== Extract to read

Measurements during ascent to the storm showed the 0°C level to have been near 4.8 km, which was consistent with the rawindsonde released from Cape Canaveral Air Force Station at 2215 UTC. The rawinsonde gave winds of 3–7 m s−1 from the southeast up to 1.5-km altitude, light winds at 2–5 m s−1 varying from the northeast through the south from 1.5 to 4 km, then southwesterly at 2–4 m s−1 up to 9.5 km. At 10 km, where the balloon ascent was terminated, winds had increased to 5.5 m s−1 suggesting the possibility of slightly stronger winds above 10 km. The upper-level divergence at 11 km in Fig. 1 is consistent with light winds aloft.

The Citation first penetrated the growing anvil from 2047 to 2052 UTC while climbing from 8.8 to 9.9 km about 30 km from the northern edge of the convective core of 35–50 dBZ at 7 km. The scalar magnitude of the vector electric field (which we will refer to as electric field strength) during this penetration was highly variable with peak values of 10–20 kV m−1. By 2220 UTC, 1½ h later, 10 additional penetrations had been made back and forth across the anvil at 10–11-km altitude. These penetrations all showed peak electric fields of 10–30 kV m−1. Measurements of the electric field, particle concentrations, and the curtain of reflectivity along the aircraft track from 2112 to 2122 UTC are shown in Fig. 2 for the west–east cross-anvil penetration of Fig. 1. In the eastern part of the anvil, away from the region with precipitation approaching the ground, the electric field strength had values of 10–20 kV m−1 and the vertical component of the field, Ez, was positive. (A positive vertical field component means that a positive test charge would move upward. However, the coordinate system is attached to the aircraft, so the direction of Ez changes during banks.) Note the small-scale variation in the electric field traces. There were abrupt increases/decreases of field strength near 2115 and 2120 UTC, but the particle concentrations did not reflect these abrupt changes. As discussed in Dye et al. (2007), the abrupt increase in field was a common feature of the ABFM-II measurements in anvils. They concluded that the most likely cause of the abrupt changes in the field were that charge being advected from the convective core was not distributed across the entire breadth of the anvil and was not uniform in time due to the episodic nature of the updrafts in these multicellular storms.

====
== Dataset extract

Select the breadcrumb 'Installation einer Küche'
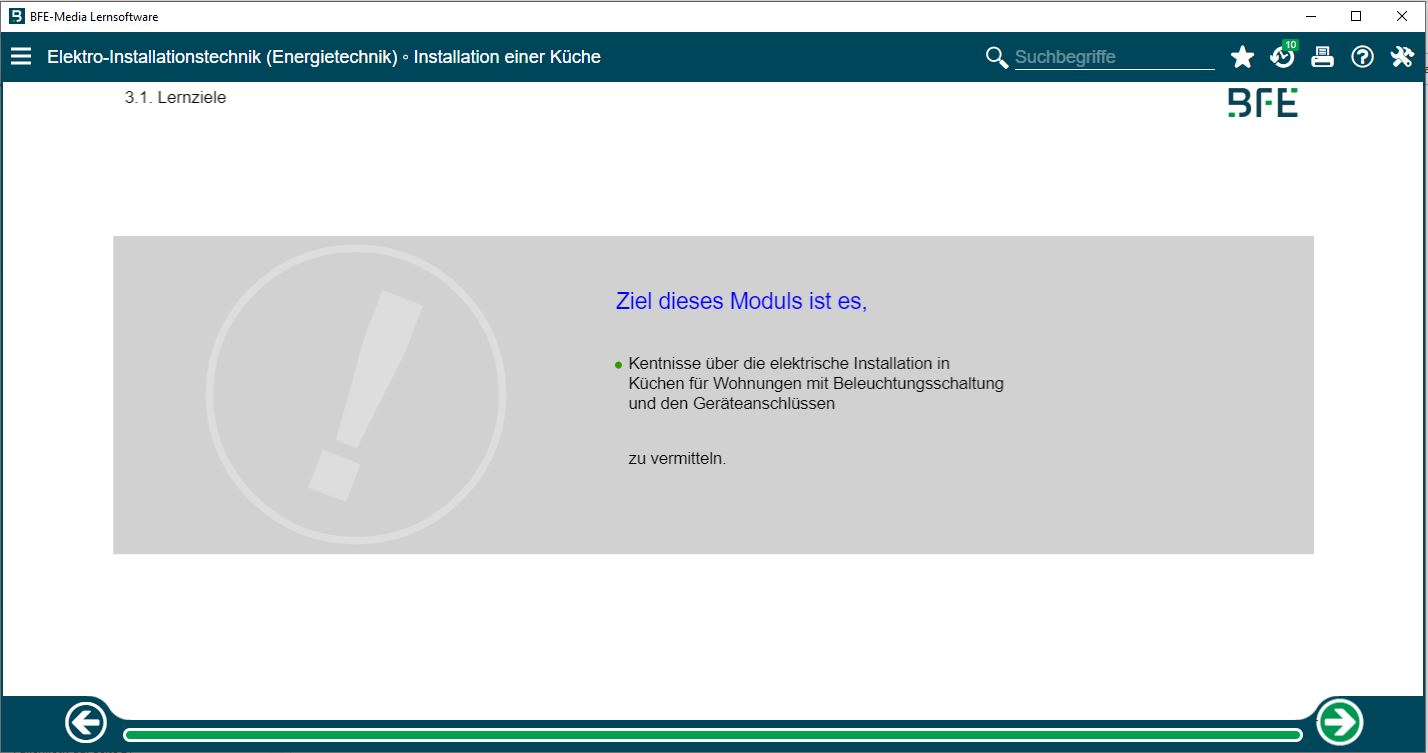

====

▶ Given instruction 1
Please condense the paragraph that begins "Measurements during ascent to the storm" in the anvil text into a short bulleted list that keeps its main facts.
▶ Given instruction 2
Return everything in the anvil text from "Measurements during ascent" down to "light winds aloft.", copied word for word.

▶ Full output 1
- The 0°C level was near 4.8 km. This matched the rawinsonde released from Cape Canaveral Air Force Station at 2215 UTC.
- Winds by altitude:
  - Up to 1.5 km: from the southeast at 3–7 m s−1.
  - From 1.5 to 4 km: light, 2–5 m s−1, varying from the northeast through the south.
  - Up to 9.5 km: southwesterly at 2–4 m s−1.
- At 10 km, where the balloon ascent ended, winds had risen to 5.5 m s−1. This suggests slightly stronger winds above 10 km.
- The upper-level divergence at 11 km in Fig. 1 fits with light winds aloft.

▶ Full output 2
Measurements during ascent to the storm showed the 0°C level to have been near 4.8 km, which was consistent with the rawindsonde released from Cape Canaveral Air Force Station at 2215 UTC. The rawinsonde gave winds of 3–7 m s−1 from the southeast up to 1.5-km altitude, light winds at 2–5 m s−1 varying from the northeast through the south from 1.5 to 4 km, then southwesterly at 2–4 m s−1 up to 9.5 km. At 10 km, where the balloon ascent was terminated, winds had increased to 5.5 m s−1 suggesting the possibility of slightly stronger winds above 10 km. The upper-level divergence at 11 km in Fig. 1 is consistent with light winds aloft.